Since September 2008 the lightning protection industry has been working to BSEN62305. The main difference between this and the previous British Standard (BS6651) was the introduction of a complex risk analysis calculation to establish which of four levels of protection should be applied to a particular structure. Levels, or Classes of protection, range from 1 to 4 and are dependent on a number of factors, the major contributor being the actual physical size of the structure to be protected. Level 1 is the most stringent through to level 4 being the least in terms of the amount of protection actually required. This inevitably gives rise to price differences between the various levels at quotation stage.

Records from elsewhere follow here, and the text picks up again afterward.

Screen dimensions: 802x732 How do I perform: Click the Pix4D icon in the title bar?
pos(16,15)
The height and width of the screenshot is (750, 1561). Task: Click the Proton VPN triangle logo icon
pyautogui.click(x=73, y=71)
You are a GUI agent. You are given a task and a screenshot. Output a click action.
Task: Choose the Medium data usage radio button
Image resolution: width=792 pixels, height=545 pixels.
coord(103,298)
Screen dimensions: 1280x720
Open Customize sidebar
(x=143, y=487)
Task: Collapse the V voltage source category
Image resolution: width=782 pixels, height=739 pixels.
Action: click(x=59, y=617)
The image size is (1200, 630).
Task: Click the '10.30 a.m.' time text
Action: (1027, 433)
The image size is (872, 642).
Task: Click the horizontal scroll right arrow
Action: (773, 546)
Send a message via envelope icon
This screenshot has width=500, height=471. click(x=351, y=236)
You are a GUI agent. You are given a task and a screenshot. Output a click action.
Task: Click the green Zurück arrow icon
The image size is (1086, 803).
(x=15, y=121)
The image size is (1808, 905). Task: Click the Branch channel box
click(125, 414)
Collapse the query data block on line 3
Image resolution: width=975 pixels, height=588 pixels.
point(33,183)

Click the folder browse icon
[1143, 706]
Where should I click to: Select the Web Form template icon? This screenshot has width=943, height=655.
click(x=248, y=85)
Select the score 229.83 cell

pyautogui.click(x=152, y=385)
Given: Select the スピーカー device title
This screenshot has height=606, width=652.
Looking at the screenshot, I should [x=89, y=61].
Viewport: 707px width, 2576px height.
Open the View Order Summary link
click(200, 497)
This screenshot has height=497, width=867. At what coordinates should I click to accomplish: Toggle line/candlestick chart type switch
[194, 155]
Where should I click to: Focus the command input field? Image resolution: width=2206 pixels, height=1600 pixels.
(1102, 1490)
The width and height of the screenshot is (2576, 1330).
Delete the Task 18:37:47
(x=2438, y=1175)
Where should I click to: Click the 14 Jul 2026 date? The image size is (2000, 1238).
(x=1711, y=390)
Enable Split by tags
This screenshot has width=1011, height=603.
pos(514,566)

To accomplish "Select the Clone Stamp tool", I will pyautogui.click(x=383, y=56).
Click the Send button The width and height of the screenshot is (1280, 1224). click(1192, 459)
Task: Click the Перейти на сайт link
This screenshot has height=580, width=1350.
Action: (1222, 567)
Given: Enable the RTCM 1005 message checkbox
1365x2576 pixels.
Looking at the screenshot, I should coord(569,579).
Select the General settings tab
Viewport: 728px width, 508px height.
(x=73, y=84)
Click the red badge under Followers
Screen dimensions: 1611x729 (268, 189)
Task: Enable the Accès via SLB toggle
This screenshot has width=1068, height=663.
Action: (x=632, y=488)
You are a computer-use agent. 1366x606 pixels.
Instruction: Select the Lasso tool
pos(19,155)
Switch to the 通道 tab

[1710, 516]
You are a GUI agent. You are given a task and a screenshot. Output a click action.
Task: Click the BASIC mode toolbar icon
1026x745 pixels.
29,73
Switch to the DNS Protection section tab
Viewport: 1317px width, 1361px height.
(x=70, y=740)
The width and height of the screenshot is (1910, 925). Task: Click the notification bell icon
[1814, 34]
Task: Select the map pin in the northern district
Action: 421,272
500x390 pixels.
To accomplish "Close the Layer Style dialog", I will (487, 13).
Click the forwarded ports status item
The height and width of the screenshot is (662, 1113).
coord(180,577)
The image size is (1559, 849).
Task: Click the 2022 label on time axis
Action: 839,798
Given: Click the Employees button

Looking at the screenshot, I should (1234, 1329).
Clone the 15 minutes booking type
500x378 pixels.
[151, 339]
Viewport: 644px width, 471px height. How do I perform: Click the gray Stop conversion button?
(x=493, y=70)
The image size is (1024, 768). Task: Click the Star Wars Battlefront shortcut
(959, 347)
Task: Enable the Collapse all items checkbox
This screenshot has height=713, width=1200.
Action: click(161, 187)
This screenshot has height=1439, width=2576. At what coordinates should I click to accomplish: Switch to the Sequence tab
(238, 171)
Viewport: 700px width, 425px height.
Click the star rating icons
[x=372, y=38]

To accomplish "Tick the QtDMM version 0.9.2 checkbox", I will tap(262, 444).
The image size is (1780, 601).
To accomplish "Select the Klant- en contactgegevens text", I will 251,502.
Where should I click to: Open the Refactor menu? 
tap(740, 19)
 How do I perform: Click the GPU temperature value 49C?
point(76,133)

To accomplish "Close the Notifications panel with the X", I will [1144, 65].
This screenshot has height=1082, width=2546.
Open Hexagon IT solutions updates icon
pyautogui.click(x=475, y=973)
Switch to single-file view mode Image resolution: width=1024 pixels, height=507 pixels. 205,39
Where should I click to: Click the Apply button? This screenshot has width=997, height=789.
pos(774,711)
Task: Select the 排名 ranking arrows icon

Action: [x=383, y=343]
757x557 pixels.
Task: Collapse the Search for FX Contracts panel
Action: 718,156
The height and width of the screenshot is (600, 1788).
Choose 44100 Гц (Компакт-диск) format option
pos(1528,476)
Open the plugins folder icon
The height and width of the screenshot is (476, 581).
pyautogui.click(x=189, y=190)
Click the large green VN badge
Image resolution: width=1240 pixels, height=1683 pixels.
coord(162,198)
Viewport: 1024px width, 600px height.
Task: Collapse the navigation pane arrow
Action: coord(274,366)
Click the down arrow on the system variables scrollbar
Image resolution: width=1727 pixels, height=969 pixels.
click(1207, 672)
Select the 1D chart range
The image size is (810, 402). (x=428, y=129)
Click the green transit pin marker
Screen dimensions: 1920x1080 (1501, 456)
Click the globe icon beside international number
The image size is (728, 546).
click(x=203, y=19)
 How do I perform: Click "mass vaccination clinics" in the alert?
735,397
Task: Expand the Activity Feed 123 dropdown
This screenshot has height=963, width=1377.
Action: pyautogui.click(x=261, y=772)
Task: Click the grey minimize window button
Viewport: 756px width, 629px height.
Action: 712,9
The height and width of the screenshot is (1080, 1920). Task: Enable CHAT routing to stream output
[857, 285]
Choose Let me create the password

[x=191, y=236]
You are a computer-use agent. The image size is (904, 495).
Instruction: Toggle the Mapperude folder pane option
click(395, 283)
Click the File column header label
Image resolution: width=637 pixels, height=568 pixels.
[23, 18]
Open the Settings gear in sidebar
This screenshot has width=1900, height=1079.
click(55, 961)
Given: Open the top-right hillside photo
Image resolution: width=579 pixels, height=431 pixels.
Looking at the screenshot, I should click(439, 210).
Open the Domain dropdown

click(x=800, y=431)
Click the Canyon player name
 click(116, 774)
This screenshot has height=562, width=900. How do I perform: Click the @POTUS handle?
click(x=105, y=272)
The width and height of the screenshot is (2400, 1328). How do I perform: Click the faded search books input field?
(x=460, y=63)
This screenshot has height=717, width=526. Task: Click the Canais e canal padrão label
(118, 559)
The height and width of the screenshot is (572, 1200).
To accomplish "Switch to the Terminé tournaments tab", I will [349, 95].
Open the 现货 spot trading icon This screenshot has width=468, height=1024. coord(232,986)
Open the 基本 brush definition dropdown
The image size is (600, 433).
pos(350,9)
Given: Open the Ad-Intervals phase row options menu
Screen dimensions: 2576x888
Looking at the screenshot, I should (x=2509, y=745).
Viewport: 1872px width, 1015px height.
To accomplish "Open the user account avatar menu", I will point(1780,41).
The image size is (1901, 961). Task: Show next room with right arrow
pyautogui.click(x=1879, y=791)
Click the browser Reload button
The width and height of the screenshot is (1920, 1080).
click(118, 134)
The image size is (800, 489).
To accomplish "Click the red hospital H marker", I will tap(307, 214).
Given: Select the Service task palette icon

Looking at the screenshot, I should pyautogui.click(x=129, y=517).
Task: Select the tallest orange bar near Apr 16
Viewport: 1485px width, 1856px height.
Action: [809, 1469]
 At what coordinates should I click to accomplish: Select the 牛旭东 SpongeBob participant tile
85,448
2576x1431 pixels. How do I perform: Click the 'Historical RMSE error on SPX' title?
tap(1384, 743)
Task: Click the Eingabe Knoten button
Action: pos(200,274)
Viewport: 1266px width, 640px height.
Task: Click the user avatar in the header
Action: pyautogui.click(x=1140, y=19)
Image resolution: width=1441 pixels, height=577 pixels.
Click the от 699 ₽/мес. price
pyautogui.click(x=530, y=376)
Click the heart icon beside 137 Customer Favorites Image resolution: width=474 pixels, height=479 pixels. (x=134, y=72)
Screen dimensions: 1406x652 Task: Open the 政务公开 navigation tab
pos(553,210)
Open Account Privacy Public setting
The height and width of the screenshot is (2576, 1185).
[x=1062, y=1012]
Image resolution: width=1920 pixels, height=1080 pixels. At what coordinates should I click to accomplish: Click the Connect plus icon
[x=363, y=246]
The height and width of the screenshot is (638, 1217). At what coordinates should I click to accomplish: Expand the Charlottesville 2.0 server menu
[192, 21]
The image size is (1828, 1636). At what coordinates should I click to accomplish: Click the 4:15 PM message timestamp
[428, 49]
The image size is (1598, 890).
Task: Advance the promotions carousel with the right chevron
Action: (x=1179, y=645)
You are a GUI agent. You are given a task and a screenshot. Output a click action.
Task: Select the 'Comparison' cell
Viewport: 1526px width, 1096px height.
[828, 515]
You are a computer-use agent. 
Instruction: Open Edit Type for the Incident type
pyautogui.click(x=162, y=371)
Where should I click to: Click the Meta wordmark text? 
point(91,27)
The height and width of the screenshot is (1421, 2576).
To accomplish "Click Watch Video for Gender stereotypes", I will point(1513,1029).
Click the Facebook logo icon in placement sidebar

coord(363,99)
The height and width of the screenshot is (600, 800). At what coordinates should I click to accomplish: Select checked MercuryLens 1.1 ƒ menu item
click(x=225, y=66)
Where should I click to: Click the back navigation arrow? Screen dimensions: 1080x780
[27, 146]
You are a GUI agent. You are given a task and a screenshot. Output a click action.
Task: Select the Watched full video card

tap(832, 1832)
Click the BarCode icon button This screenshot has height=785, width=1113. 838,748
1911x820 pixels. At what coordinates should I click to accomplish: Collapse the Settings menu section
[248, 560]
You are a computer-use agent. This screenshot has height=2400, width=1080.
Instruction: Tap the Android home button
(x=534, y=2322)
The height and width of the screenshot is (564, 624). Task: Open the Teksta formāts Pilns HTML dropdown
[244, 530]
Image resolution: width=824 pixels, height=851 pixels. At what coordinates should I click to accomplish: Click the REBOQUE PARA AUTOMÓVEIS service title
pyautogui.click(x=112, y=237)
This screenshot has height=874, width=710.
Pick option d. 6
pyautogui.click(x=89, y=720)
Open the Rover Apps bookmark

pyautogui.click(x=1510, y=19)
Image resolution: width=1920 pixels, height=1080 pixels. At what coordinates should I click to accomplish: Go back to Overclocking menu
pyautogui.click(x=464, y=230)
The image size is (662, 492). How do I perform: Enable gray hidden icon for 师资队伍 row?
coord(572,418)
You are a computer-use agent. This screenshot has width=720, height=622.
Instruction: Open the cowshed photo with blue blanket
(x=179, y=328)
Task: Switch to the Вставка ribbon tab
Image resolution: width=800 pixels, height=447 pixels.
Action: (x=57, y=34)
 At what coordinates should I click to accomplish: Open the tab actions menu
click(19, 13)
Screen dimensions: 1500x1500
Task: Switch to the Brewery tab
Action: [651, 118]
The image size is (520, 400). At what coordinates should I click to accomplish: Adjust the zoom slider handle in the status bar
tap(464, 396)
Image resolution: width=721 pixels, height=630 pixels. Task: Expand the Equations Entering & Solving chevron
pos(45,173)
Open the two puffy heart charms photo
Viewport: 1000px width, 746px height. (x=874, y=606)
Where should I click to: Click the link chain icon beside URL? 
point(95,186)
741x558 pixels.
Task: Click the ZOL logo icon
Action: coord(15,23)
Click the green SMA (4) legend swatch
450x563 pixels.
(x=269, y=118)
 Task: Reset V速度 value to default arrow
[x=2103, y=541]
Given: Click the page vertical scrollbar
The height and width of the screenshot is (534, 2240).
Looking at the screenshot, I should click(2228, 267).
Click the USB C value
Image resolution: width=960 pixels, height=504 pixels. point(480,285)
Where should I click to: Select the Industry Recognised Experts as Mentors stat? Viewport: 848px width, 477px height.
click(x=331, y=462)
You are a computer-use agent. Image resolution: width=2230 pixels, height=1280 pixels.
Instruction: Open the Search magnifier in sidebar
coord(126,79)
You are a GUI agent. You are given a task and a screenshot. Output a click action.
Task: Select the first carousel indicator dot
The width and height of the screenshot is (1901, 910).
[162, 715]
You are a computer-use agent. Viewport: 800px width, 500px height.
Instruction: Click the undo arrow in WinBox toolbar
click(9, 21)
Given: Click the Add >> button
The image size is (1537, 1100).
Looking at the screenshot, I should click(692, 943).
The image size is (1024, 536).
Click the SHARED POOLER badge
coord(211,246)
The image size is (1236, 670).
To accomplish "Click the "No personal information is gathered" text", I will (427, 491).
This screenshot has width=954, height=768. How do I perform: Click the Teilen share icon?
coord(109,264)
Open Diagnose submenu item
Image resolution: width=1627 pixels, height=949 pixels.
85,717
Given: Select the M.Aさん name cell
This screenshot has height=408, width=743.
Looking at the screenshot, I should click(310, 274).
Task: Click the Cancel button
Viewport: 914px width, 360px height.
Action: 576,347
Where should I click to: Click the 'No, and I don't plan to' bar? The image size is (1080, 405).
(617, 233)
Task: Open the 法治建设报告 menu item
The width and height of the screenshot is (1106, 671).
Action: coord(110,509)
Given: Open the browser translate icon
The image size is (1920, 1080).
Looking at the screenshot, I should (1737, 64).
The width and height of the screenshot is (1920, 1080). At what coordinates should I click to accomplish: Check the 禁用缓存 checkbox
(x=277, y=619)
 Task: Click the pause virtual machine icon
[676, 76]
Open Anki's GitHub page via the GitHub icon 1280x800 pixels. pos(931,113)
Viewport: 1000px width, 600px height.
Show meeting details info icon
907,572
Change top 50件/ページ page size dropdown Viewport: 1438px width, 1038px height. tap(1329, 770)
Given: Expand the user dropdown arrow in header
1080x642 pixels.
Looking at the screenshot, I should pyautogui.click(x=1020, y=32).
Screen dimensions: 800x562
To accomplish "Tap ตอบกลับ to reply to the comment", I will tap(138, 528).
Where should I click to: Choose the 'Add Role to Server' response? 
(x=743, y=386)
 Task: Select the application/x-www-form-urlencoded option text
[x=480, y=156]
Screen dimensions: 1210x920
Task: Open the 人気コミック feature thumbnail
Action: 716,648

All Churchill’s lightning protection designers hold an ATLAS (The Association of Technical Lightning and Access Specialists) certificate of accreditation to demonstrate design competence, and are trained in the use of industry specific software to carry out these risk analysis and the subsequent design.
Until our sector is fully up to speed with how to complete the new risk assessments the very real risk is that companies may either through lack of training, or perhaps even in an attempt to achieve commercial gain choose to endorse Lightning Protection designs and installations which are non-compliant with BSEN62305 by using the incorrect level of protection.
For example, a group of structures physically linked together have to be classed as one complete structure and would therefore warrant a greater level of protection (possibly level 1 or 2) at a greater cost implication than if they were completely isolated, where they may only warrant a level 4 for instance.
“Loss of human life” is the primary reason for providing protection in the first instance. The final level of protection based on the information available to the designer is therefore of critical importance for obvious reasons. The responsibility for which, as well as the financial risk to rectify any non- compliance, may well fall on the original contractor or indeed the client.
Something to be avoided at all costs.